■ Entries provided
[BEGIN]

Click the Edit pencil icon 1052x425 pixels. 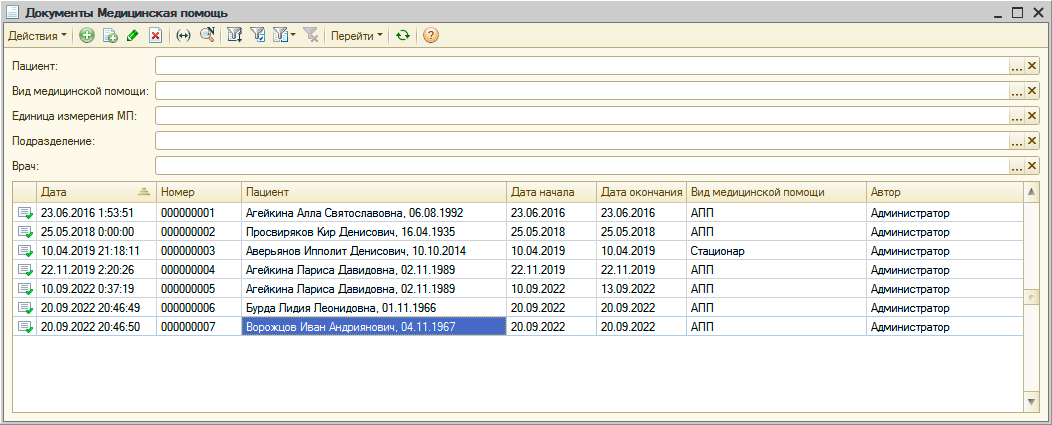click(132, 35)
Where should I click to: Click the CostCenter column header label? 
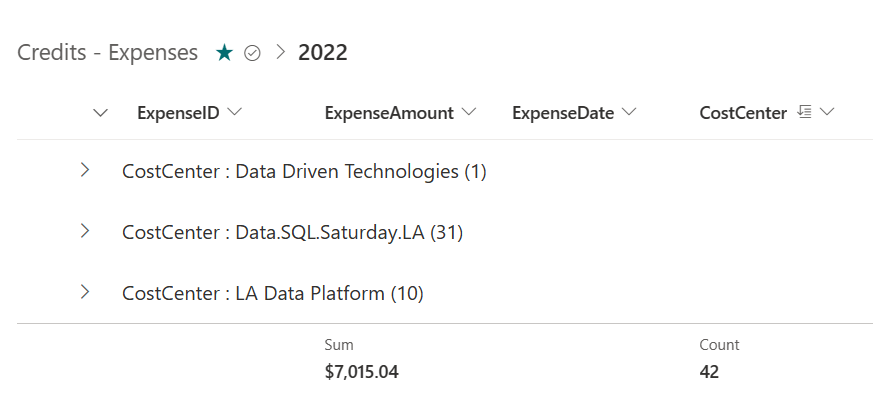[743, 113]
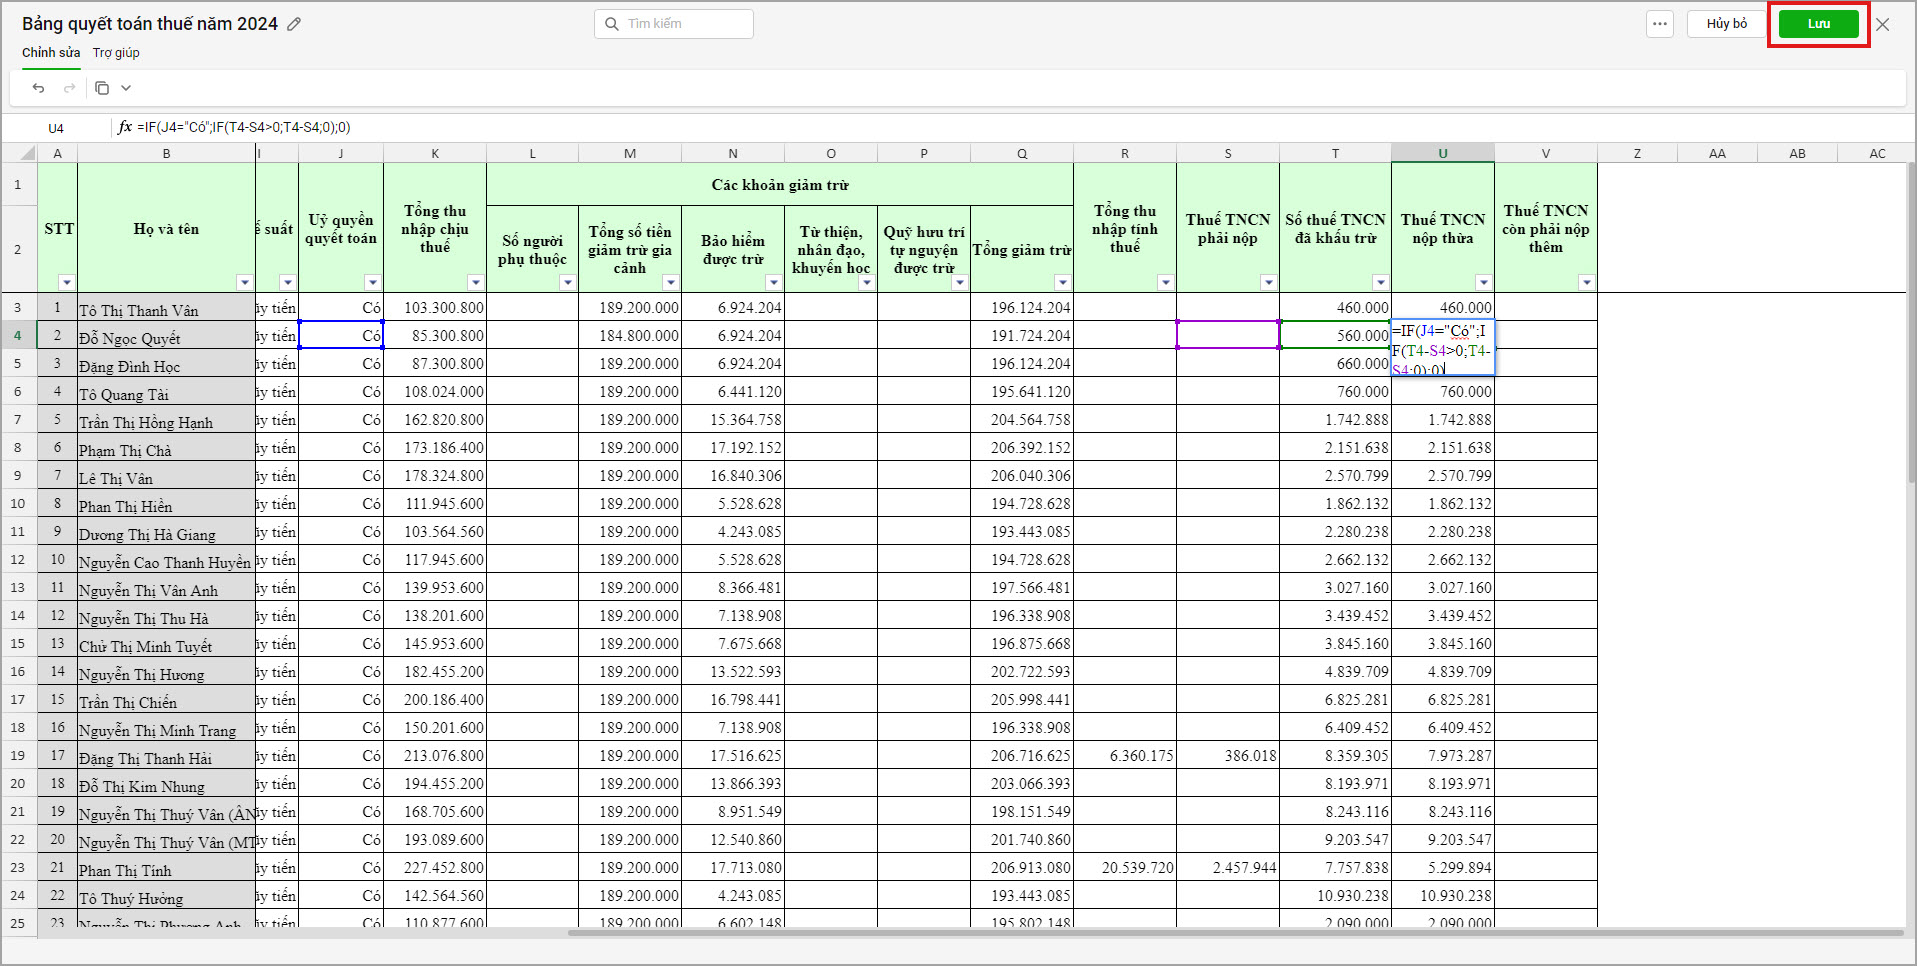Open the Thuế TNCN nộp thừa filter dropdown

tap(1483, 282)
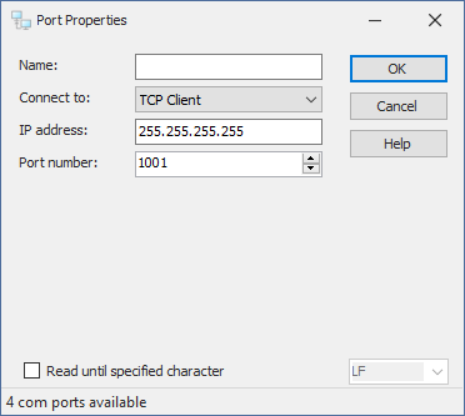This screenshot has width=465, height=416.
Task: Open the Help button
Action: [x=399, y=144]
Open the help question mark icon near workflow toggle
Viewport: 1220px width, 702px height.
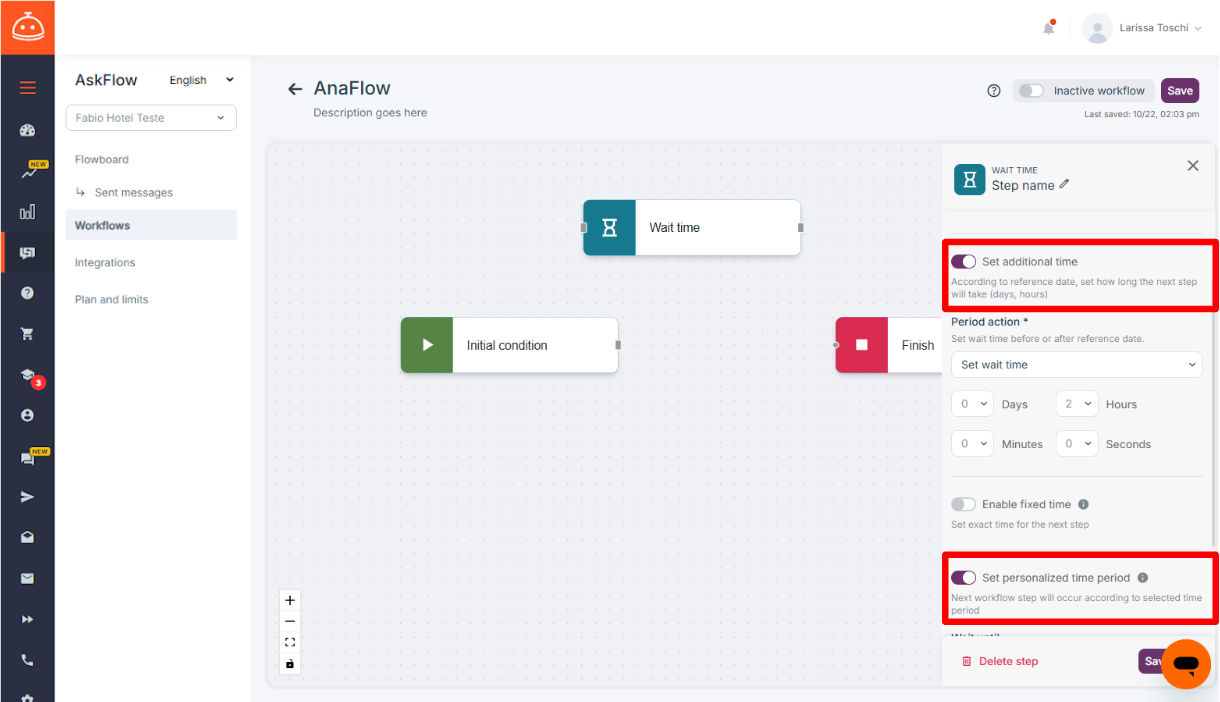[x=994, y=90]
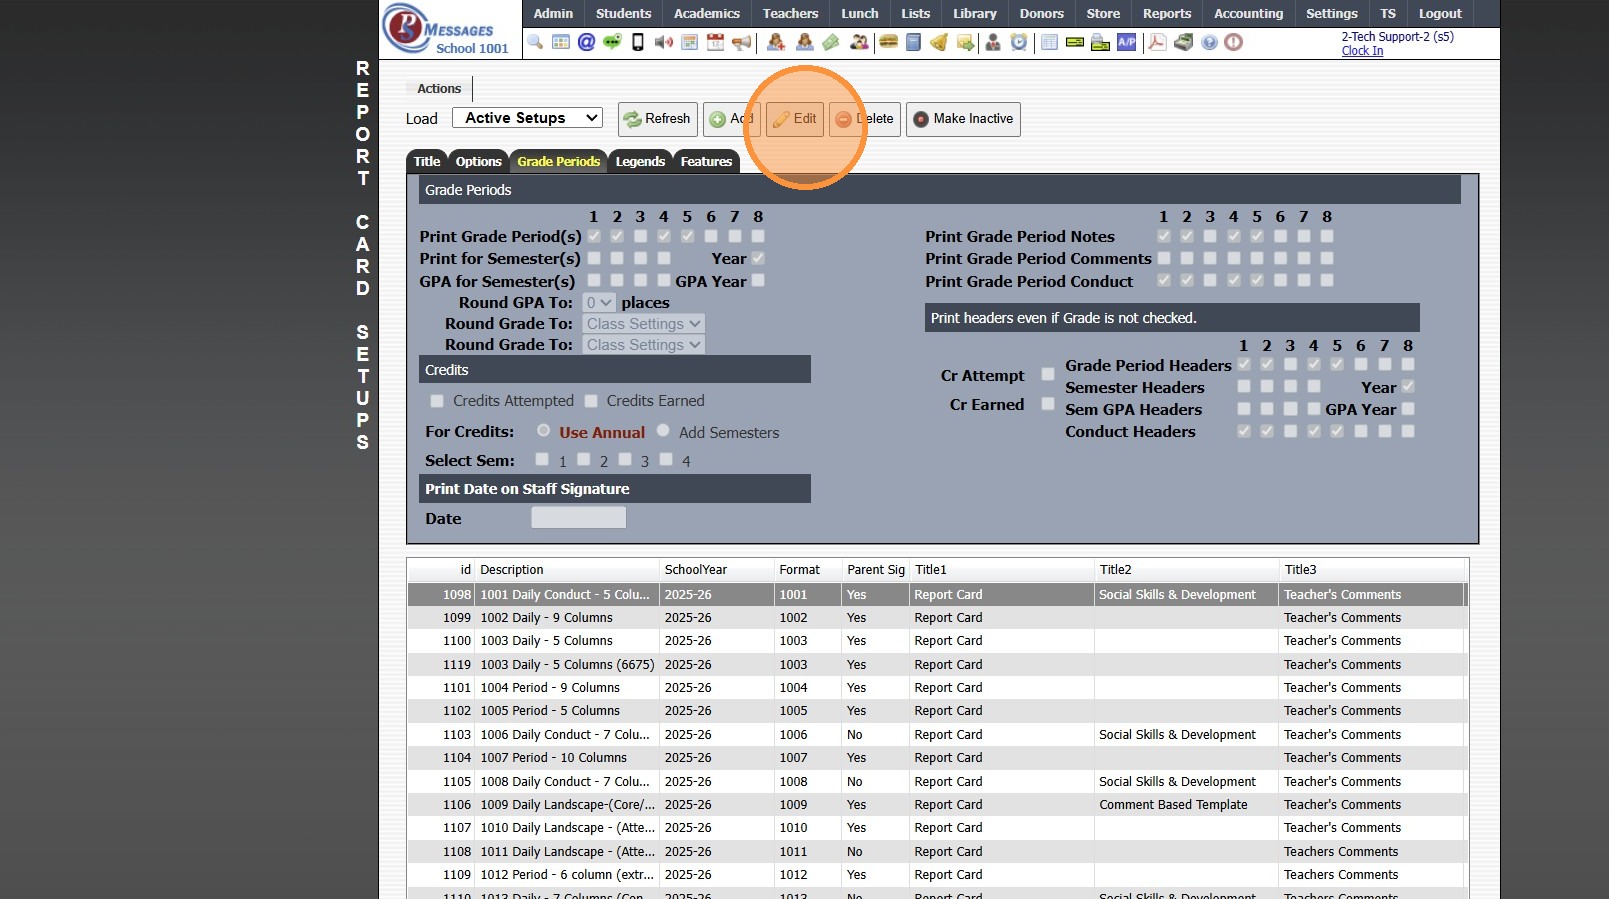This screenshot has height=899, width=1609.
Task: Click the green chat bubble icon
Action: point(612,42)
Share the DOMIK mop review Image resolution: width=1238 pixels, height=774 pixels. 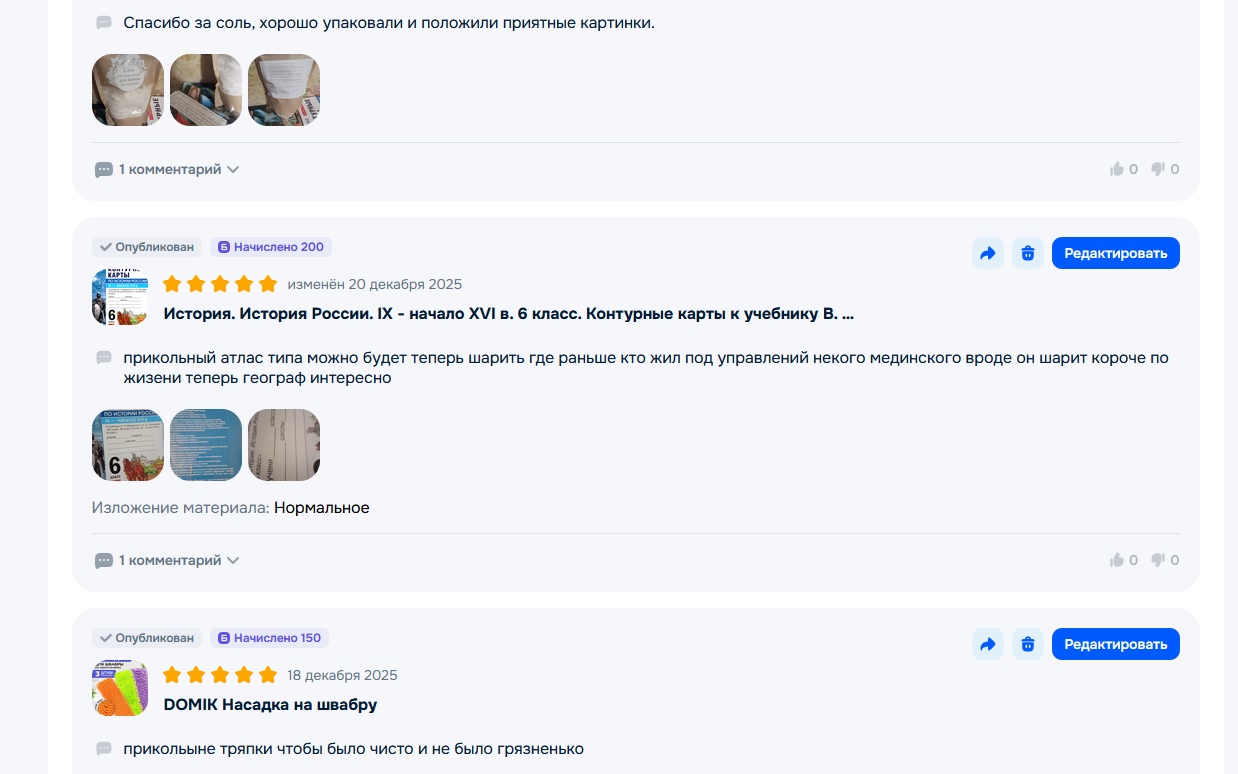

[END]

■ What to produce
Copy the part of the material that opens with the line containing "Open the help question" and runs to the end of the material. Leave the pictures out of your copy.

■ Output for this task
Open the help question mark icon near workflow toggle
Viewport: 1220px width, 702px height.
[x=994, y=90]
This screenshot has height=899, width=1609.
Task: Click the green chat bubble icon
Action: point(612,42)
Share the DOMIK mop review Image resolution: width=1238 pixels, height=774 pixels. 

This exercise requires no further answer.